Natural killer T-cells in asthma pathogenesis and treatment: old problems and future perspectives

Abstract

Natural killer T-cells (NKT-cells) are immunological cells expressing features of both innate and adaptive immunity, which have been reported to be involved in the pathogenesis of asthma and in the induction of airway hyperresponsiveness (AHR). In this review we discuss the controversial results obtained in the past due to the lack of standardised analytical methods and the inhomogeneity of cohorts. In recent years, the availability of more advanced techniques led to a significant improvement in the phenotyping of these cells. Several research studies, both in mice and humans, reported that NKT-cells might be involved in the induction of AHR through the secretion of cytokines. In mouse models, in the absence of NKT-cells, AHR was not triggered and the airway eosinophil count was reduced. A relationship between NKT-cells and both innate (e.g. dendritic cells) and adaptive cells (e.g. Tregs) was demonstrated as well. These cells are seemingly able to produce different sets of cytokines, depending on their micro-environment. Moreover, numbers of NKT-cells derived from bronchoalveolar lavage were higher compared to those from peripheral blood samples. Lastly, the possibility to administer novel monoclonal antibodies against several interleukin (IL) pathways (such as anti-IL-5 and anti-IL-13, which can both be secreted by NKT-cells) further places these cells at the core of the pathogenesis of asthma and highlights the need for further discussion.

FIGURE 1

Comparison between the three main types of NKT-cell classifications: TCR-based classification, divided into Type 1 NKT-like cells, also known as iNKT, and Type 2; surface markers CD4 and CD8 classification; effector function classification, which involves only iNKT-like cells and is based on transcription factors. NKT-cell: natural killer T-cell; iNKT-cell: invariant NKT-like cells; Th: T-helper; Treg: T regulatory cell.

FIGURE 2

Interactions between NKT-cells and other immunological cells. This picture summarises the types of interaction carried out by iNKT-cells and other immunological cells. Lower left side: iNKT-cells express the CD40 ligand (CD40L) which binds to the CD40 receptor (CD40R) expressed on lung dendritic cells (LDC); this interaction causes the increased expression of MHC-II, CD80 and CD86, which represent surface maturation markers of LDC cells.

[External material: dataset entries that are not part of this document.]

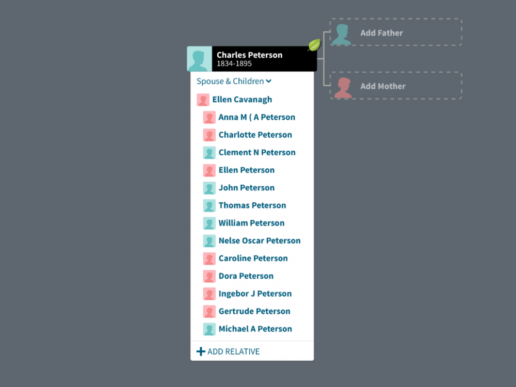The image size is (516, 387).
Task: Open Charlotte Peterson's profile
Action: coord(255,135)
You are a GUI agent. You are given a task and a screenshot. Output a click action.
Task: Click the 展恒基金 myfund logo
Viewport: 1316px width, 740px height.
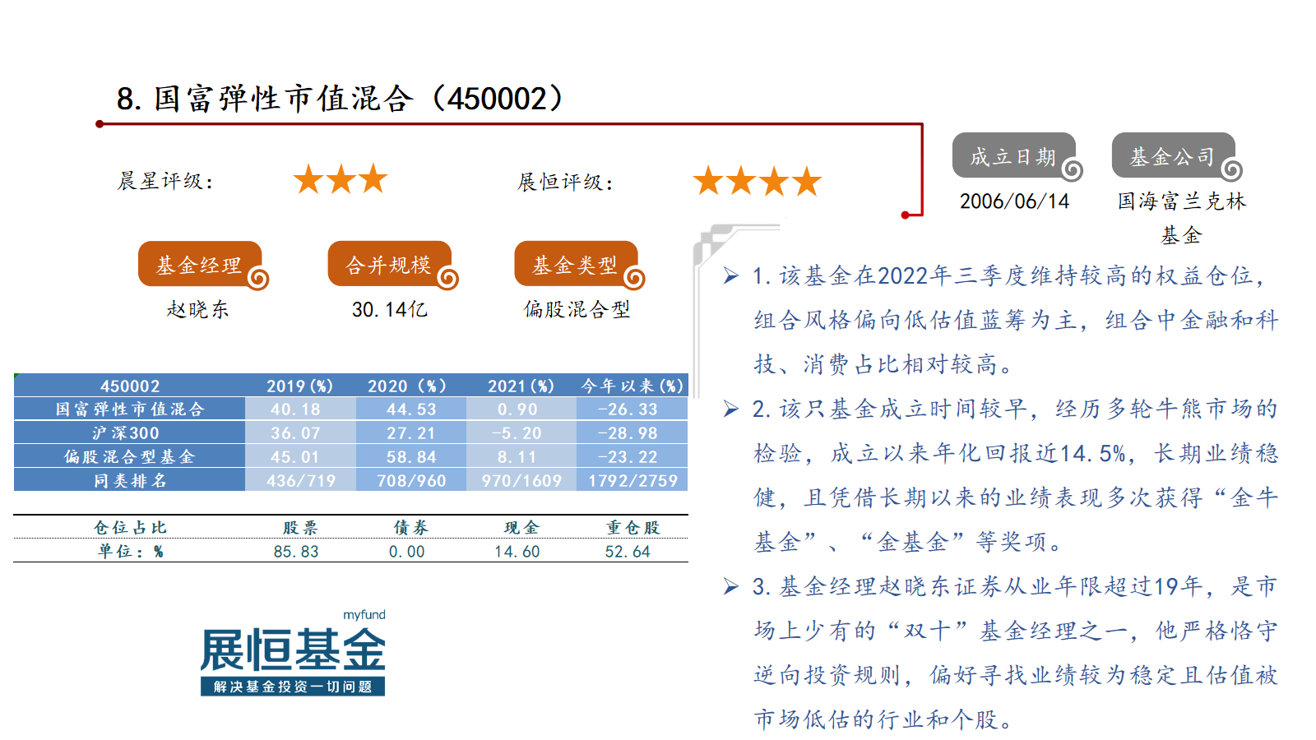point(293,654)
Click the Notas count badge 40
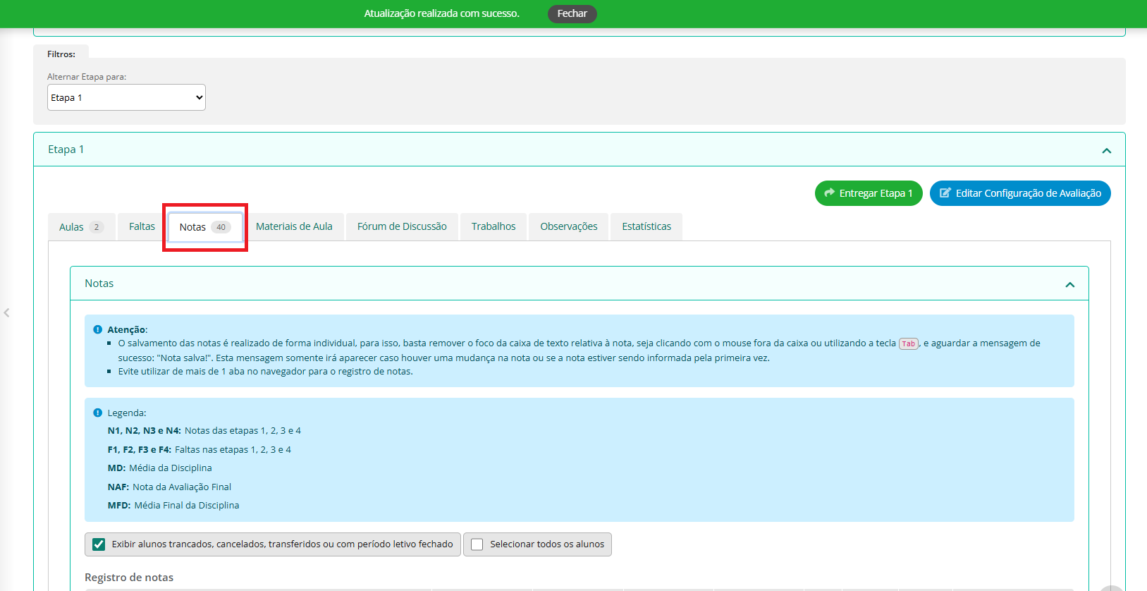 pos(221,227)
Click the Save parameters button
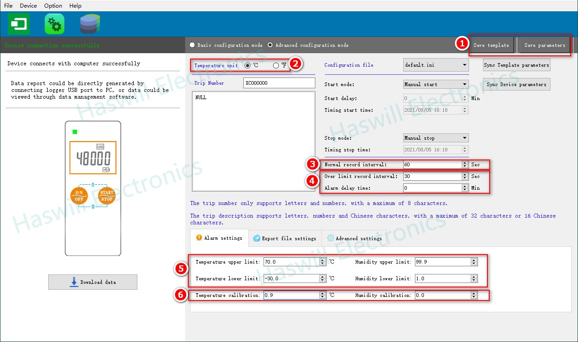578x342 pixels. click(x=544, y=45)
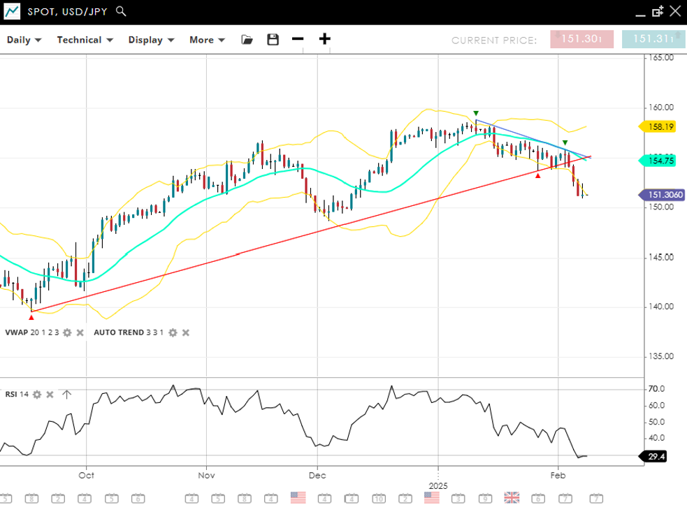Pop out chart window with detach icon
The height and width of the screenshot is (507, 687).
[657, 11]
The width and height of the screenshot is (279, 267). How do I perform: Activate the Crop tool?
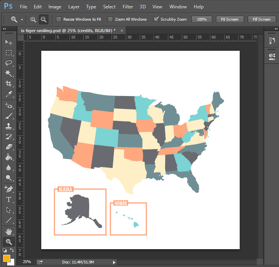(x=8, y=84)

The interaction also induces the release of proinflammatory cytokines. Top: allergens and pollutants in asthma models induce the release of several types of cytokines and interleukins (IL). iNKT-cells express the TSLP receptor, which when activated by its ligand induces the production of IL-13, which can directly induce airway hyperreactivity (AHR) and bronchoconstriction. Lower right side: Treg cells can regulate the migration of iNKT-cells through CD39 thus reducing their concentration in the lungs, whereas antiCD25 reverses the effect. iNKT-cell: invariant natural killer; NKT-cell: natural killer T-cell; Treg: T regulatory cell; TSLP: thymic stromal lymphopoietin; TNF-α: tumour necrosis factor α; MHC: major histocompatibility complex.

FIGURE 3

Two pathways of activation of iNKT-cells: through CD1d (on the left) and through CCR9 and CCL25 (on the right), with consequential production of IL-4 and IL-13. Conventional CD3⁺ αβ T-cells can be polarised to a Th2 phenotype by cell-to-cell contact with Vα24⁺ iNKT-cells, with subsequent enhanced expression of CCR9. This induction requires CCL25 and CCR9 to activate adjacent membrane signalling by CD226. iNKT-cell: invariant natural killer T-cell; DC: dendritic cell.